Protomaps Blog

The Surprising Anatomy of a One-Man Map Tech Stack

Protomaps is a independent project to build a new map of the world. This scale of mission demands a wide range of novel frontend and backend components, like an open source spatial database, a serverless tile archive format, and a vector map renderer. There’s also a web application — the one you’re looking at now — with subsystems to process background tasks, ingest metrics and manage objects on cloud storage. Finally, there’s the core map engine for cartographic generalization and tiling of OpenStreetMap data, which you can access at Protomaps Downloads.
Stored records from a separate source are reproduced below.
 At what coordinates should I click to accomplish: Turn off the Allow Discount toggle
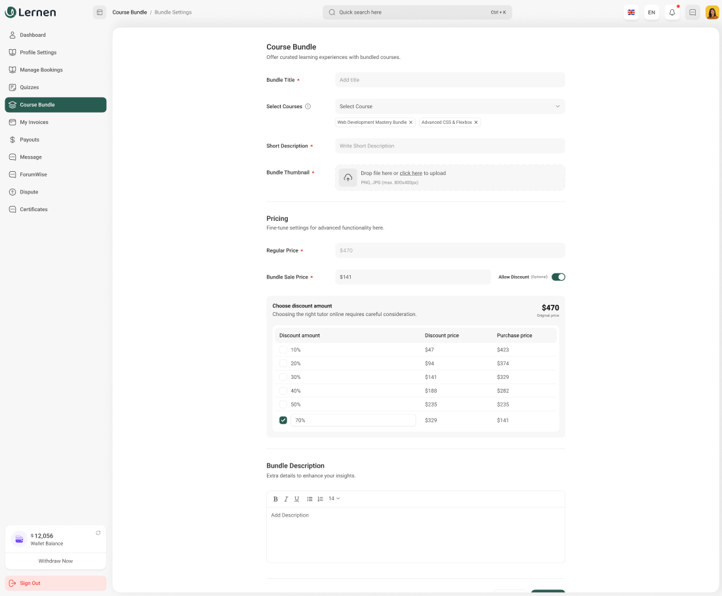pyautogui.click(x=558, y=277)
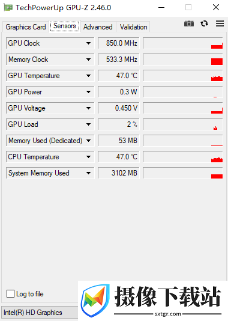Screen dimensions: 228x321
Task: Expand Memory Used (Dedicated) dropdown
Action: coord(88,141)
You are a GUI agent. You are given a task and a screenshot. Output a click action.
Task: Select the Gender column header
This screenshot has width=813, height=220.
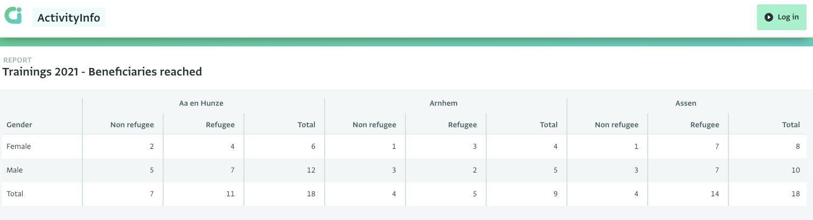[19, 125]
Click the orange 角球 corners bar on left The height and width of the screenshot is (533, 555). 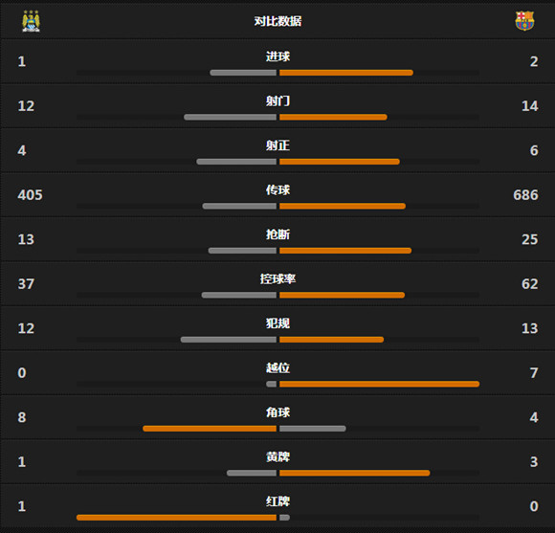click(x=210, y=429)
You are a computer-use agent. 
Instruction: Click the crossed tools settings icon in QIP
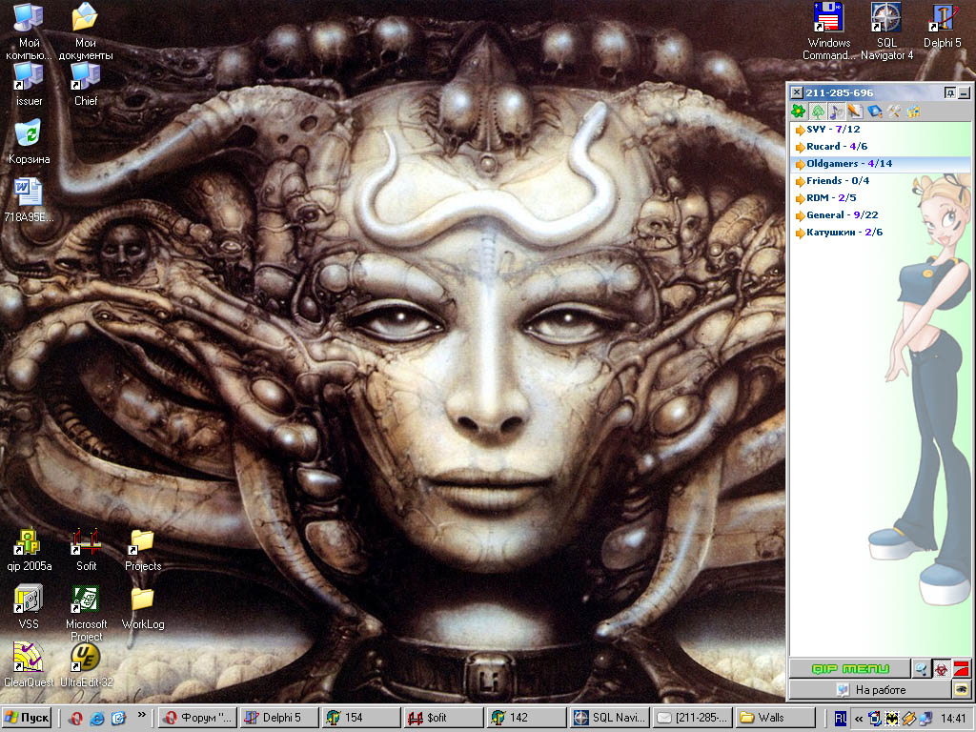point(894,112)
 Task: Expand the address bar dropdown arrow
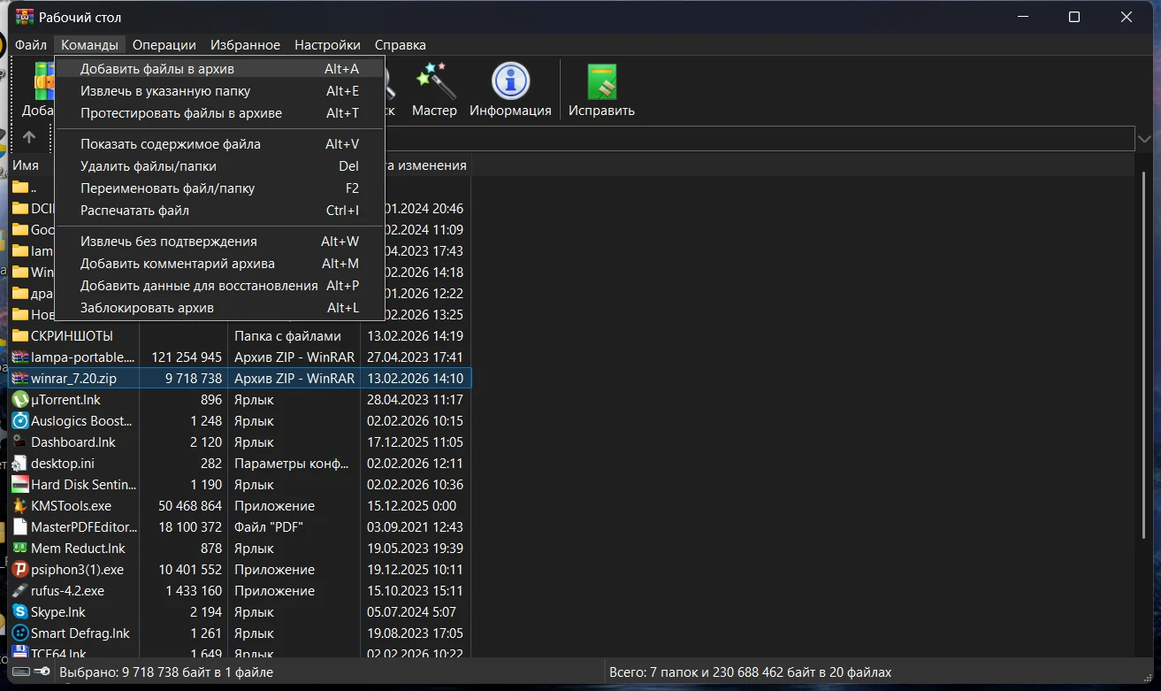coord(1145,139)
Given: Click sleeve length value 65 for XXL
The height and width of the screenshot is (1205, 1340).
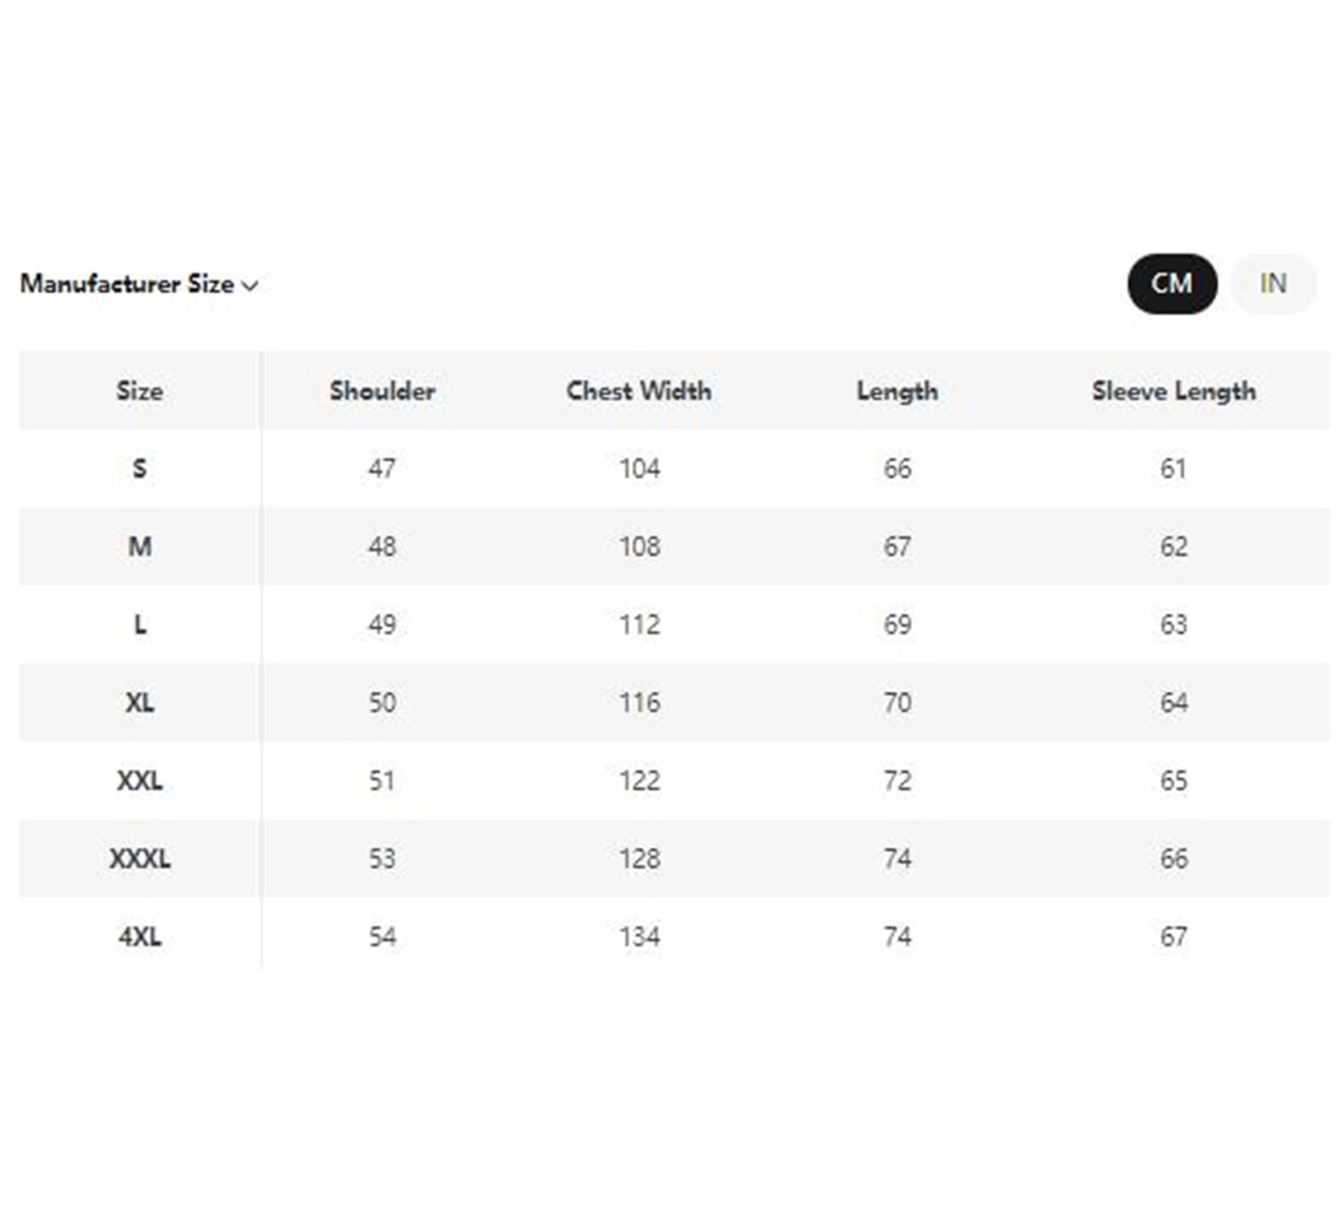Looking at the screenshot, I should tap(1174, 781).
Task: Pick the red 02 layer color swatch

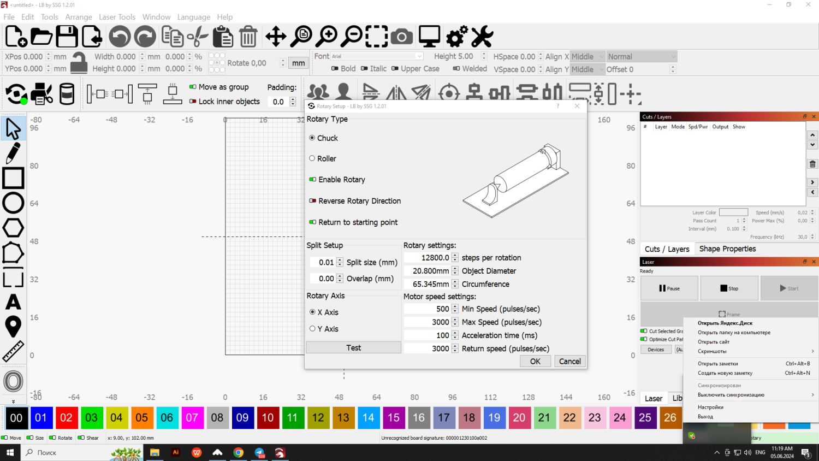Action: 66,418
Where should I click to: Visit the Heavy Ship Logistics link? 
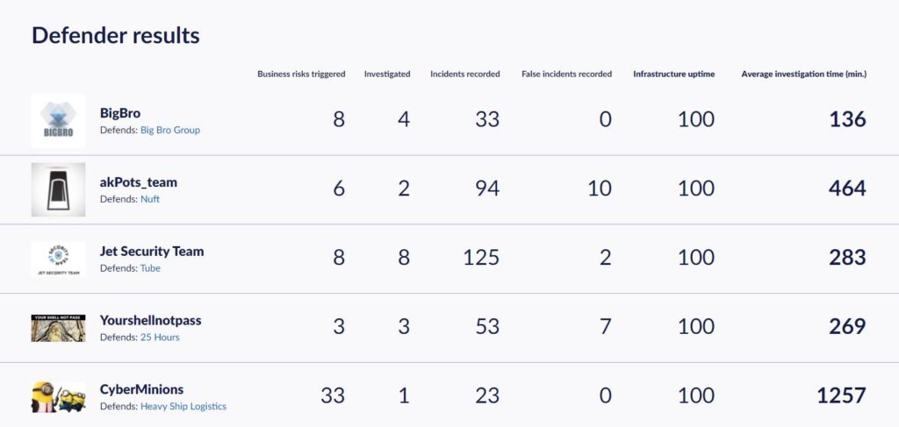pos(183,407)
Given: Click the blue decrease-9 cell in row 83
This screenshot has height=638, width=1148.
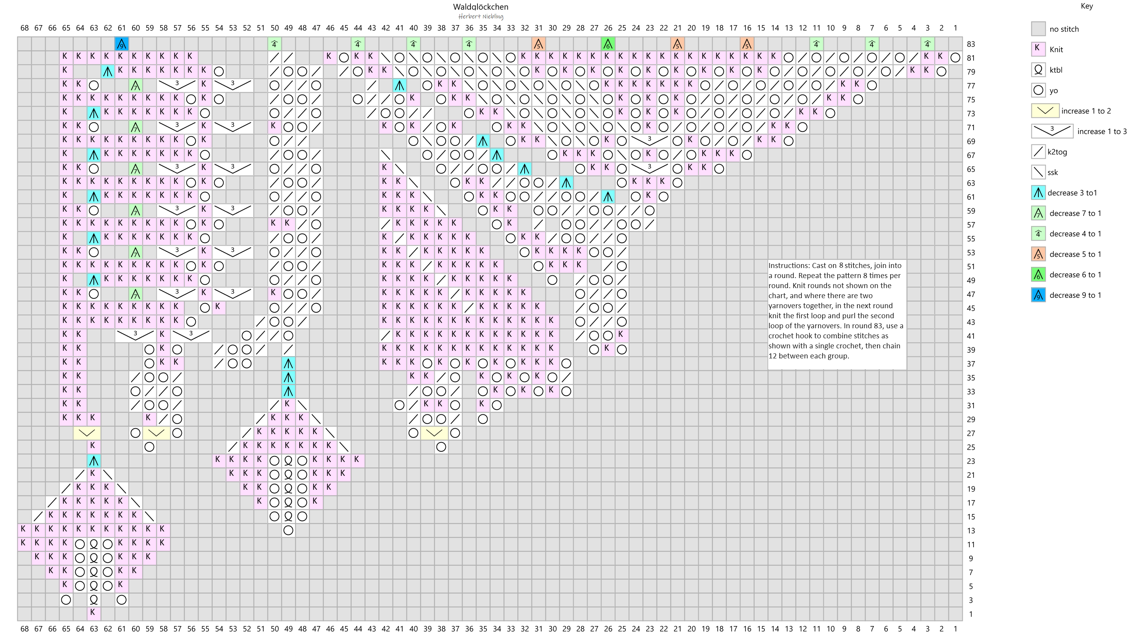Looking at the screenshot, I should tap(122, 44).

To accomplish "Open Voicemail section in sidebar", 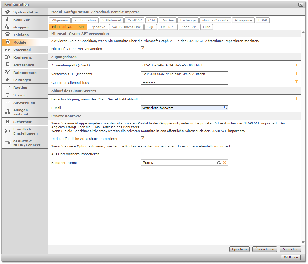I will click(22, 50).
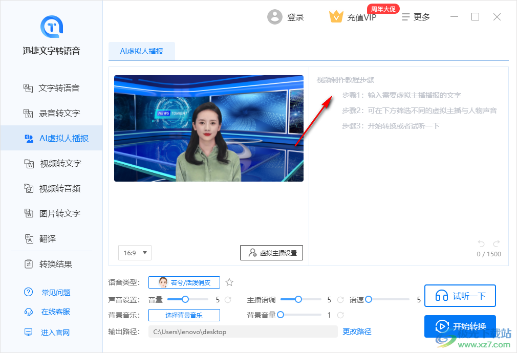
Task: View the 转换结果 panel
Action: click(51, 264)
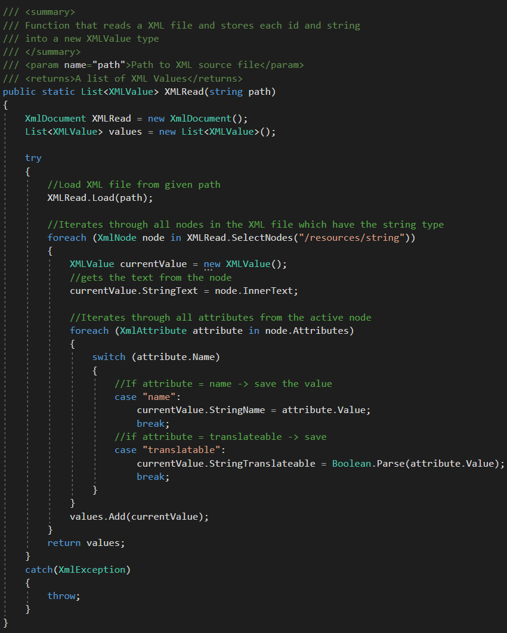The height and width of the screenshot is (633, 507).
Task: Click the switch keyword
Action: point(109,357)
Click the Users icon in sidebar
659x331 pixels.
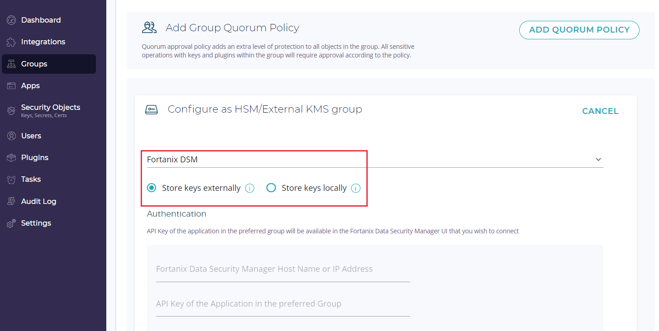11,136
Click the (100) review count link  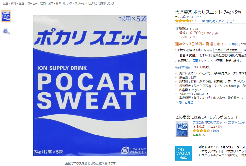coord(215,131)
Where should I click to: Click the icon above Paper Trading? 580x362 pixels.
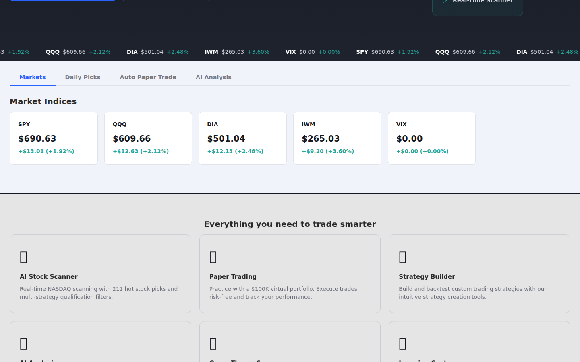click(213, 257)
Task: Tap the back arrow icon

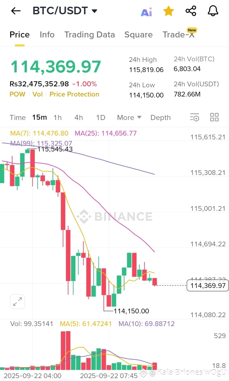Action: (16, 11)
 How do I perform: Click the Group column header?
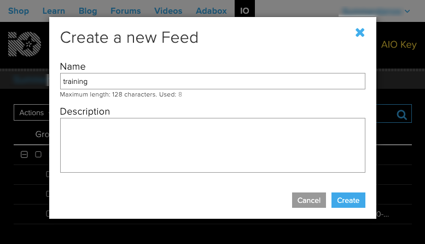[43, 134]
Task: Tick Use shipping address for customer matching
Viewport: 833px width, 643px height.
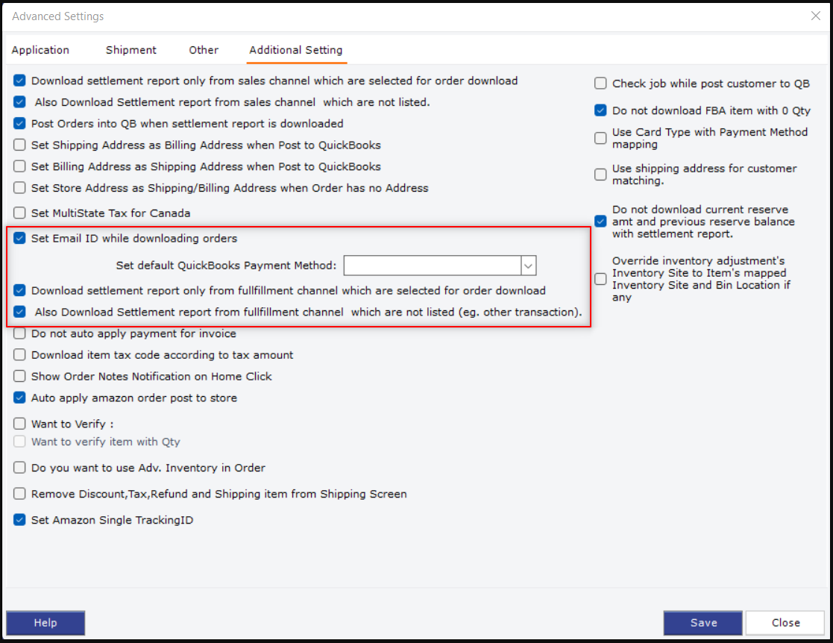Action: [x=600, y=175]
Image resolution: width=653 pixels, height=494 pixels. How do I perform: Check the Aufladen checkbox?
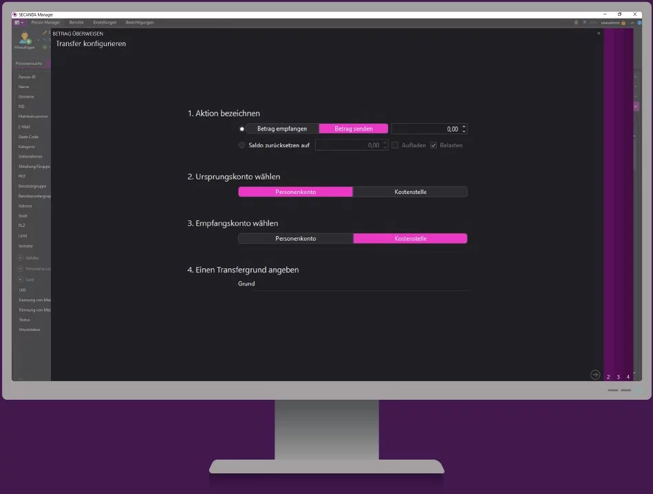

Bringing a viable product to market, in addition to publishing open source software, creates some special pressures for a one-man shop. Chief among those is to make conservative technology choices. Building on stable tech means I can spend my risk budget on unique parts of the project instead of libraries; it means my open source components can be adopted by others with minimum friction and mature independently of my own use case. Rust and WebAssembly are exciting for maps, but a bootstrapped company can’t afford multi-year investments in every emerging low-level technology. In this context, some Protomaps choices raise eyebrows among web and GIS developers, so I’ll document a few of them here.

C++

C++ is the primary language at the heart of the Protomaps mapping system.

C++ isn’t valued here for any particular properties of the language itself. In aspects like consistent programming conventions or package management, it feels miserable compared to newer languages.

If you’re working with the nitty-gritty bits of geodata and computational geometry, C++ should be your first choice, because it’s what the vast majority of the ecosystem is already written in. You’ll have access to decades of battle-tested, robust libraries like glm for vector and matrix operations, GDAL/OGR for reading and writing geospatial data, S2 Geometry for spatial indexing on the sphere, and Clipper for computational geometry.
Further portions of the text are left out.